The board "notes that inflation is close to the target, inflation expectations keep declining, and economic activity is recovering," the bank said, adding that it will continue "moderately tough" monetary policy to keep inflation in line.
Annual inflation in May stood at 4.1 percent, inching down over the past months towards Russian government's target of four percent. Though Russians are in "savings behaviour patterns," the bank observed "signs of nascent recovery in consumer activity."
"The bank sees room for cutting the key rate in the second half of 2017," the regulator said, however adding that it is likely to maintain a tight monetary policy "for a long time to anchor inflation" due to "elevated" mid-term inflation risks.
"Slowing inflation to the level close to four percent is just the first, though very important step toward ensuring price stability," said central bank chief Elvira Nabiullina.
She added that the bank's moderately tight policy would be likely to continue for a year and a half to two years.
The cut was more cautious than expected, said economist Oleg Kuzmin of Renaissance Capital, and could be caused by concerns of future food price dynamics and a move by the United States to tighten sanctions on Russia.

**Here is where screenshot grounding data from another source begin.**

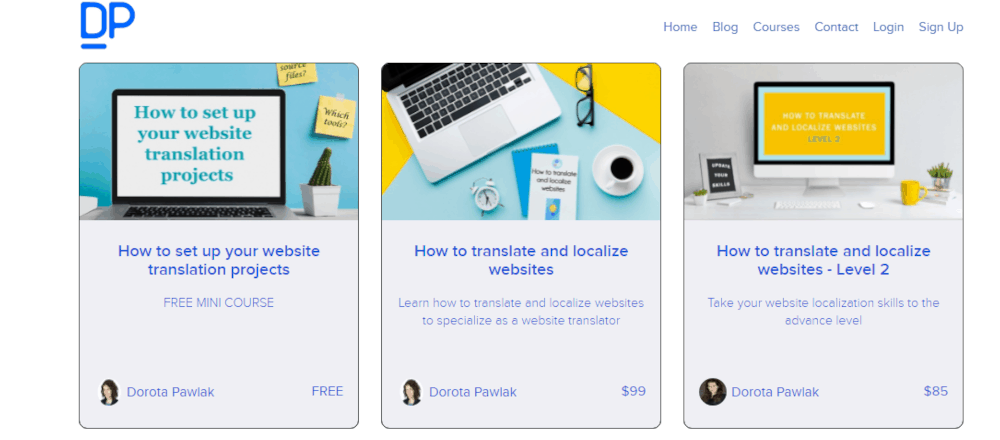Click the $99 price label

point(633,391)
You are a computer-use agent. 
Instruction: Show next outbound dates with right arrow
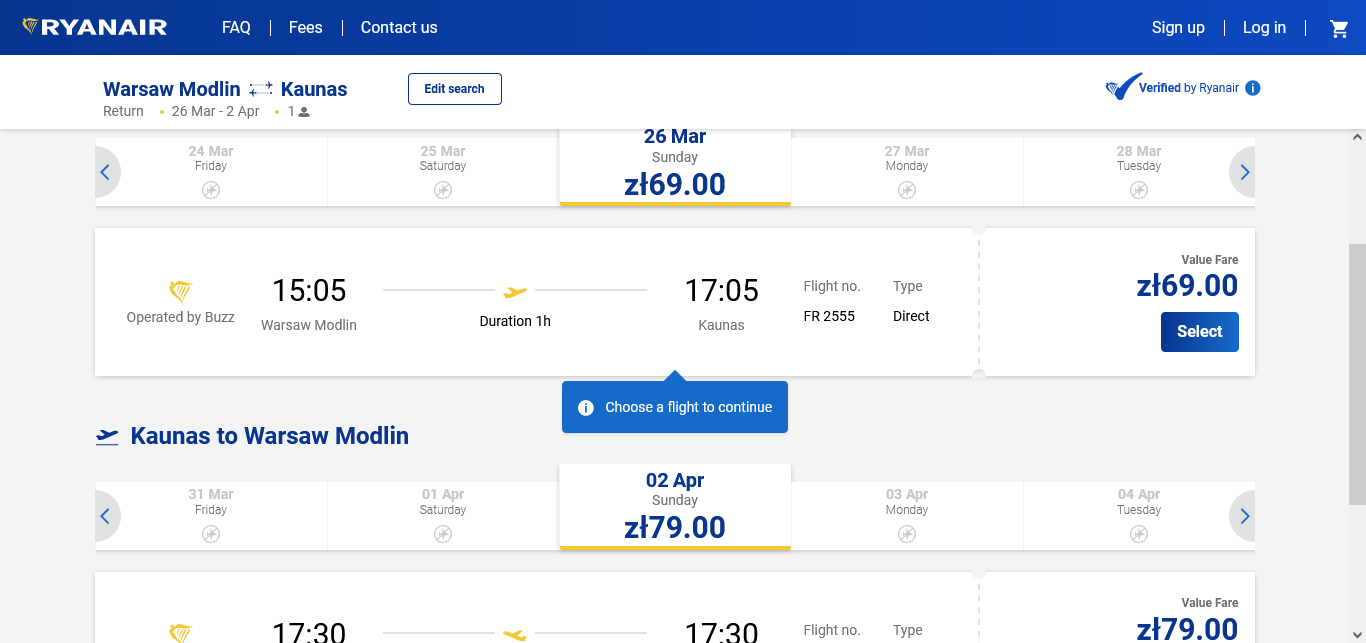click(1244, 172)
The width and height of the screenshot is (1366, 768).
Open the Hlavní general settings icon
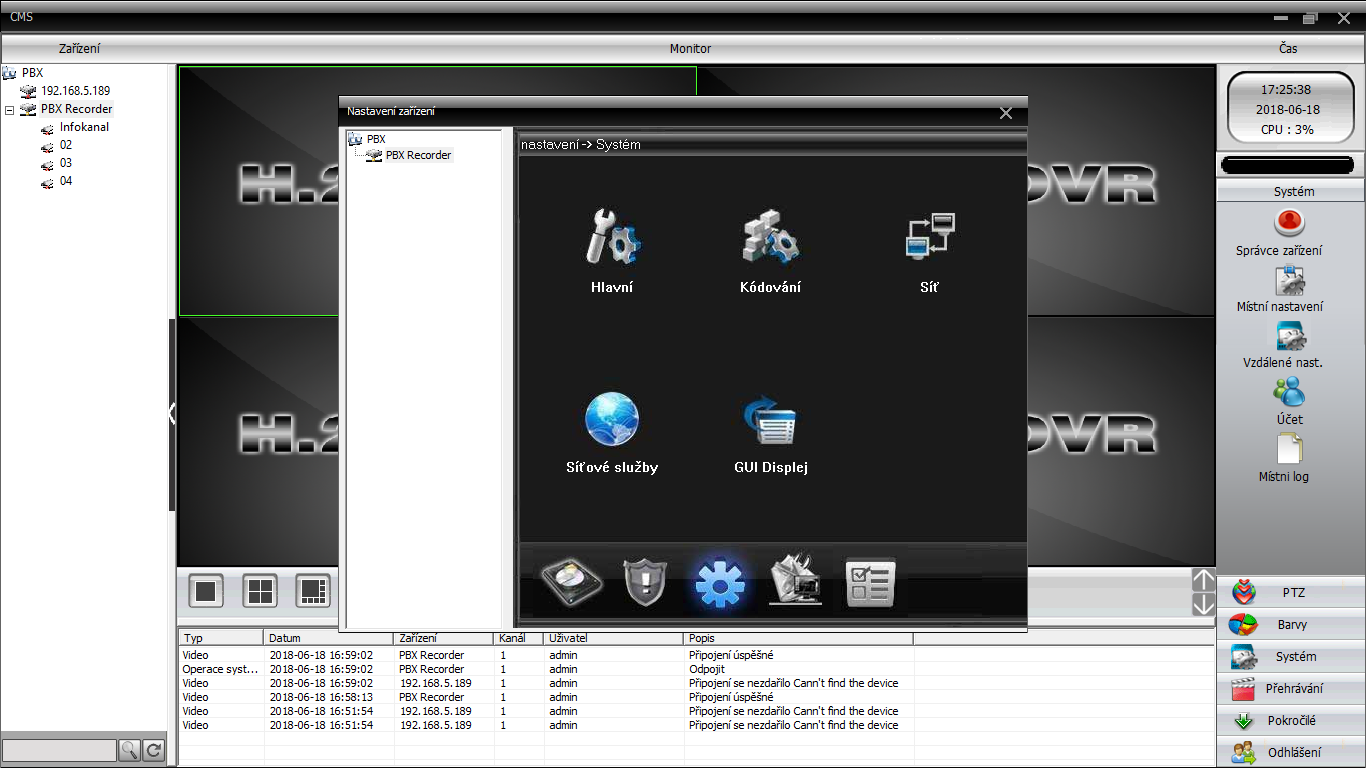tap(612, 240)
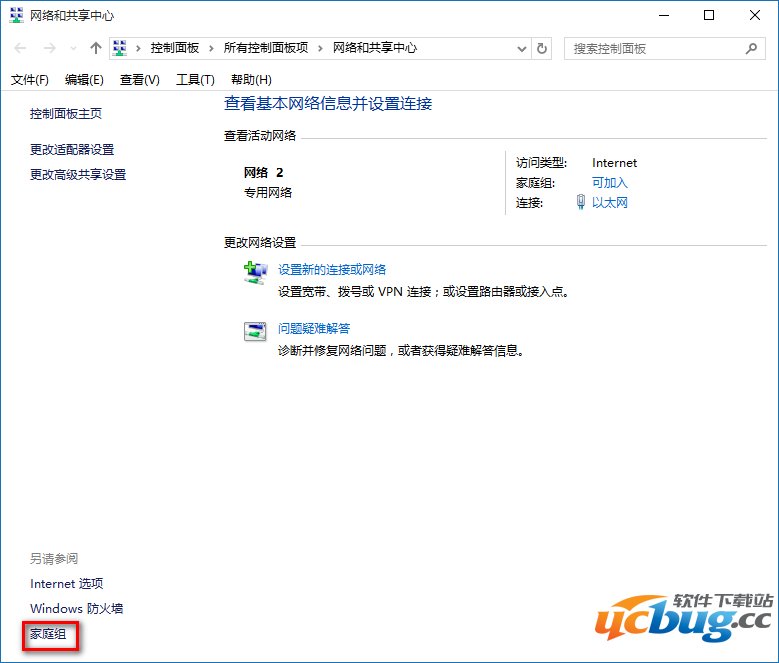Open 更改适配器设置 link

(72, 150)
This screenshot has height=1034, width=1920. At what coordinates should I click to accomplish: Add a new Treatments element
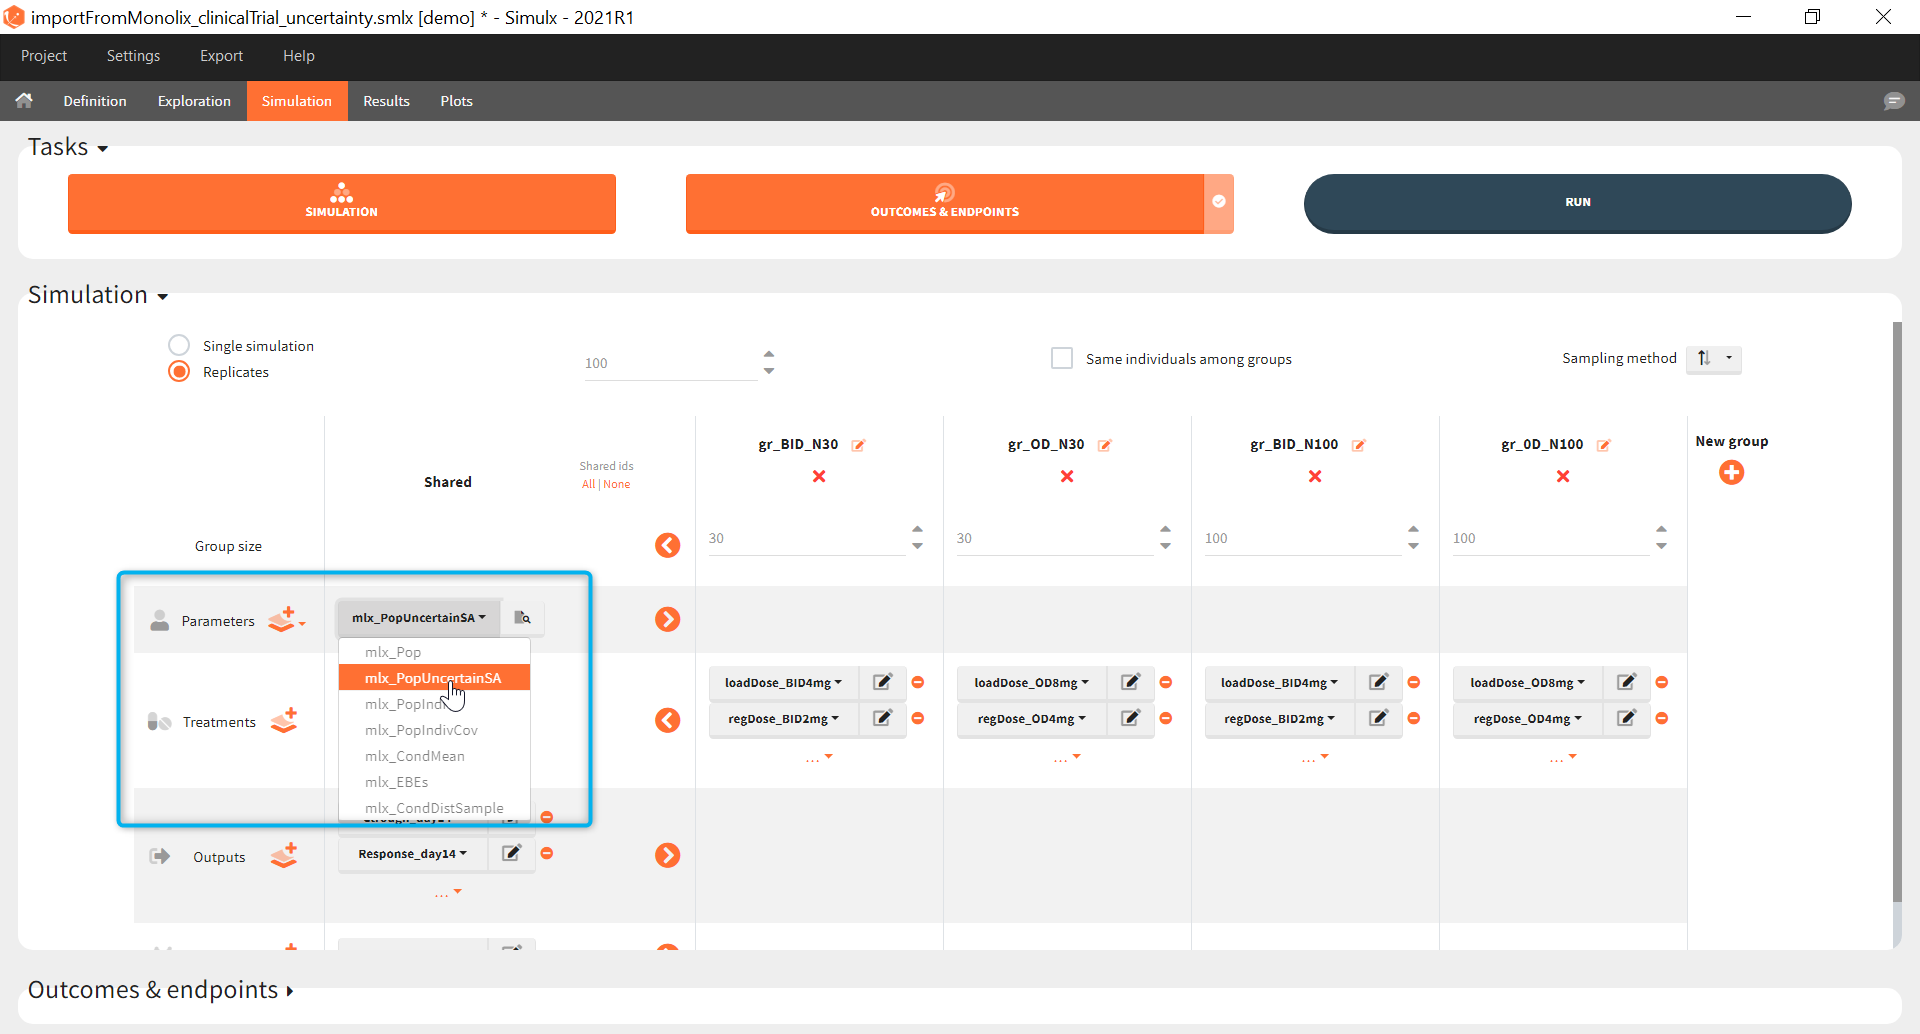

The statement "struck a more cautious tone than most expected," echoed economist William Jackson of Capital Economics.
"The threat of tighter US sanctions may also have raised concerns about ruble weakness and higher inflation," he said, though expecting "sizeable easing" next year after inflation falls below the bank's inflation target.
US Senate on Thursday passed tough sanctions on Russia aiming to punish Moscow for interfering in last year's presidential vote and codifying previous sanctions over annexing the Crimea from Ukraine into law.
Among other risks for the Russian economy, which heavily relies on oil revenues, the bank predicts that oil prices "will return toward the level close to $40 a barrel" next year, said Nabiullina during a press-conference.
She said oil prices could be influenced by growth of production in the United States, China's slowing economy and growth of alternative energy production, though adding that Russia's economy "has already adapted to the low level of oil prices".
Russia's GDP grew 0.5 percent in the first quarter of 2017, its statistics agency said last month, slowly recovering from a crippling economic crisis in the wake of the crash of oil prices and international sanctions in 2014, which diminished people's purchasing power.
Nabiullina said she expected growth of 1.3 percent in the third quarter of 2017 and annual growth by up to 1.8 percent.